06 czerwca 2004, 17:23
Akacje już przekwitają. Lecz czarny bez wciąż wyciąga ramiona z ogrodów i choć gardło z żalu za akacjami się ściska, to bez głaszcze prawie, że równie czule.
^^^^^^^^^^^^^
Wracam od Żony z pracy. Jej szefostwo, mimo, że ma ponad 50-tkę na karku nie dałoby rady przejść nawet przedszkola. Dziś Kotuś miała mieć zmianę do 12:00, lecz się na miejscu dowiedziała, że ma zostać do 20:00. Byłam Jej zawieźć obiadek.
^^^^^^^^^^^^^
akacje.
przekwitają.
jak się na to godzą?
bez żalu?
^^^^^^^^^^^^^^
Nie pytajcie, sama nie wiem.
W piątek z pracą poszło świetnie.

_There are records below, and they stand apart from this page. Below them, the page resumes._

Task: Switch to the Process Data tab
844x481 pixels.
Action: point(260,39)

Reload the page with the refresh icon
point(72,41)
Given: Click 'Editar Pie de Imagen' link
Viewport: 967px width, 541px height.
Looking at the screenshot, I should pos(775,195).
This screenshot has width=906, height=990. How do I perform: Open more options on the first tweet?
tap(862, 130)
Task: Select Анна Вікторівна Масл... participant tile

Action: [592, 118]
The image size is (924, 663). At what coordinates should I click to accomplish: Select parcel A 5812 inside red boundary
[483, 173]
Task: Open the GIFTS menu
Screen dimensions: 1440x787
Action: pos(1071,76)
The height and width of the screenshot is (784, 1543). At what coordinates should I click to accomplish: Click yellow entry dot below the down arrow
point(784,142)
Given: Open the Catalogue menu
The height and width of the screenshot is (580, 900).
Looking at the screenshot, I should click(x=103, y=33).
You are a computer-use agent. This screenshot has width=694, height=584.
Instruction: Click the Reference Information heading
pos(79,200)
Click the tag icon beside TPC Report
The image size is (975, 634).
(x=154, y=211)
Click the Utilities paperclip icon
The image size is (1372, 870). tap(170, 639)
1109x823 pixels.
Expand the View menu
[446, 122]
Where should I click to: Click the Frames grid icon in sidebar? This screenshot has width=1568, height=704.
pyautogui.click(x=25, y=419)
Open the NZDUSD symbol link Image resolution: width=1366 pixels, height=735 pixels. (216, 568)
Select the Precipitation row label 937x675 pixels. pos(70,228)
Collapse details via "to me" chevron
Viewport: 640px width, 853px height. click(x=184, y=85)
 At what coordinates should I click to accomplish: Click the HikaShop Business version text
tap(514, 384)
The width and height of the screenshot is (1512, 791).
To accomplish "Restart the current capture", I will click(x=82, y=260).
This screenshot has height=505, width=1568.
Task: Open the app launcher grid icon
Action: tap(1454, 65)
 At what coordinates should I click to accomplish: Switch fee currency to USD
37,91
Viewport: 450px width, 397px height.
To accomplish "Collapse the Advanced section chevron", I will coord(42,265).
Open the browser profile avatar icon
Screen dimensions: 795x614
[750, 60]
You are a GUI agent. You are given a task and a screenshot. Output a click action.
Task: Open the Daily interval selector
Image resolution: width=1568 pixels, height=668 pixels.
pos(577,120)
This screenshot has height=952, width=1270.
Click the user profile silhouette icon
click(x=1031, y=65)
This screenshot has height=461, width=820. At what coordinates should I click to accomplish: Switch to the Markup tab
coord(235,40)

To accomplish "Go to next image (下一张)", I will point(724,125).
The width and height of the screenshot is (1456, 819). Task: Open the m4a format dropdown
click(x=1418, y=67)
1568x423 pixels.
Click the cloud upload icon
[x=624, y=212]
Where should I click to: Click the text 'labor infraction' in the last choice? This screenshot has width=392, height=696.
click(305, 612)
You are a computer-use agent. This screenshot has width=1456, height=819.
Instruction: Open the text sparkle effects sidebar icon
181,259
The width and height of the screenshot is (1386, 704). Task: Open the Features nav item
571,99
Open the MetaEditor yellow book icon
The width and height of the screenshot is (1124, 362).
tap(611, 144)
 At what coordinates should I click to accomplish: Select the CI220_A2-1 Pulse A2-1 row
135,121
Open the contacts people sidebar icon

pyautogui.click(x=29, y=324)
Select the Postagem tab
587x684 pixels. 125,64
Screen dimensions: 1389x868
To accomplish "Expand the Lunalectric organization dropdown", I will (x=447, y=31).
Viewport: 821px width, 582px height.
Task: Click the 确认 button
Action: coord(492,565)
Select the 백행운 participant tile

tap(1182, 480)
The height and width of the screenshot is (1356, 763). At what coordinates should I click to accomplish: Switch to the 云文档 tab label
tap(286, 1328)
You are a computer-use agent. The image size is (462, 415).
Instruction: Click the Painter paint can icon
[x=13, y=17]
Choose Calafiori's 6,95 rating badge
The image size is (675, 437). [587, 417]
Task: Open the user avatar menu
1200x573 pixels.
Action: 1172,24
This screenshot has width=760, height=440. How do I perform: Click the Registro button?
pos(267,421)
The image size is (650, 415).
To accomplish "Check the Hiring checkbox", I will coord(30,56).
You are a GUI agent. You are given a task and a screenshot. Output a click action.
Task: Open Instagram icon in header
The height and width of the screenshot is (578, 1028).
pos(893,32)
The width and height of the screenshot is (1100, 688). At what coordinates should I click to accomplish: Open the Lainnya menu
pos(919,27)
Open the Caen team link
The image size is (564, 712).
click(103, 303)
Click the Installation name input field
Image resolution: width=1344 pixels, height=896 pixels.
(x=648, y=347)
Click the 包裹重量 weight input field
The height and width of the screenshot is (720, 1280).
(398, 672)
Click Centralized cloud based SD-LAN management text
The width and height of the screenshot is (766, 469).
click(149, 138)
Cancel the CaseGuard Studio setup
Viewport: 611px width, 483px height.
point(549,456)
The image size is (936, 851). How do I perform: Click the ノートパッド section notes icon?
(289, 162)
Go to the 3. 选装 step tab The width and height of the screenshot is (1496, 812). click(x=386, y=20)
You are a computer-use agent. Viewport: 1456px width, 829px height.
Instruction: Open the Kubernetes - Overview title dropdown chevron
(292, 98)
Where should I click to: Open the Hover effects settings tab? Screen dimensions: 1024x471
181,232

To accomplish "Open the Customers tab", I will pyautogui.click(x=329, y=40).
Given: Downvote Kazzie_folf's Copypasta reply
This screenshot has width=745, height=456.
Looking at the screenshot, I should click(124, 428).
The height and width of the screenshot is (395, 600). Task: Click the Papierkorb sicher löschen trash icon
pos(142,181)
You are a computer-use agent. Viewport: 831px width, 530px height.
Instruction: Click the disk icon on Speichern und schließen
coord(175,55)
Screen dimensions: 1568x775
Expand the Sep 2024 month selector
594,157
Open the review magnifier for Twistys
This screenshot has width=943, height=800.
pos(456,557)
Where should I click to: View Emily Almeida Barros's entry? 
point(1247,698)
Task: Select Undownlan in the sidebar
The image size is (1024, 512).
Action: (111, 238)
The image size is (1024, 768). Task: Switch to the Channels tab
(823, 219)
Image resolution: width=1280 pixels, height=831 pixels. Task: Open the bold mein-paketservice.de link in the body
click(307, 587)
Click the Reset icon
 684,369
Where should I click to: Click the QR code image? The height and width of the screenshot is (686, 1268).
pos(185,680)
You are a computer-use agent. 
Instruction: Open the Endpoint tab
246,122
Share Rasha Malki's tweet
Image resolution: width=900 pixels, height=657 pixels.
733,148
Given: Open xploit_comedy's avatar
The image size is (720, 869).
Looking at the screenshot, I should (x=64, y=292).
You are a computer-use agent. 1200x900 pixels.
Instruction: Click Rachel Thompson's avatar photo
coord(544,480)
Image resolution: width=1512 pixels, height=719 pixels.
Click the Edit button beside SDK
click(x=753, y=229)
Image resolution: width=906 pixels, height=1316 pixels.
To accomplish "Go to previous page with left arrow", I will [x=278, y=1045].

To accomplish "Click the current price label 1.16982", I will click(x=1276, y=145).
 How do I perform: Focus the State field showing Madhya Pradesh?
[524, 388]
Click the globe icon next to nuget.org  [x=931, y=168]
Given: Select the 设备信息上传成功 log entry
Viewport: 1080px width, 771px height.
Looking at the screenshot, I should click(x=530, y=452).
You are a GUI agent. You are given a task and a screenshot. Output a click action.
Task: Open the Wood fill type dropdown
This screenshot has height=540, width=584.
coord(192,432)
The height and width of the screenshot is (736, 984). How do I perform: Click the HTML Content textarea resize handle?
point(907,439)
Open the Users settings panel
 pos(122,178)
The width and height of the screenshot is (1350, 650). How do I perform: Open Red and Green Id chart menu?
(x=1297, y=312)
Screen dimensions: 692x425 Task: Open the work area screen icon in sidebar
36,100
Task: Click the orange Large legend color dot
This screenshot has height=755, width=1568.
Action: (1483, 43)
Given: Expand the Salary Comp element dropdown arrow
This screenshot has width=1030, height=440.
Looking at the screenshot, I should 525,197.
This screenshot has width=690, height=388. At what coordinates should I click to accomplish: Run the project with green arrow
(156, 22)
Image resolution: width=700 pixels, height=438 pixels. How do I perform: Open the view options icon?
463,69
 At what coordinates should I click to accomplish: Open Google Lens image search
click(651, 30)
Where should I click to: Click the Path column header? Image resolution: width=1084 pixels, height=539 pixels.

Pierwsze miejsce-i od razu za mną dzwonili, żeby przyjść. Ale ja nie chcę. Bo tak.
Sobotni rajd-również super. Będą zdjęcia.
^^^^^^^^^^^^^^^
smutek. idę ulicą. idzie ze mną słońce. łapie za stopy. rozjaśnia włosy.kobiety kobiety się czasem smucą. bez powodu niestety. chodzą i marudzą. niedzielne popołudnie czyste i pachnące. czerwcowe lilie niewinnie kuszące. kobiety zasmucone. czerwcem odurzone. kobiety senne. zwiniete na kanapie w kłębek.
idę spać. dobranoc.
^^^^^^^^^^^^^
W poniedziałek odziane w białe koszule ruszamy z Żoną na poszukiwania. Może gdzies jest taka praca-dla Nas.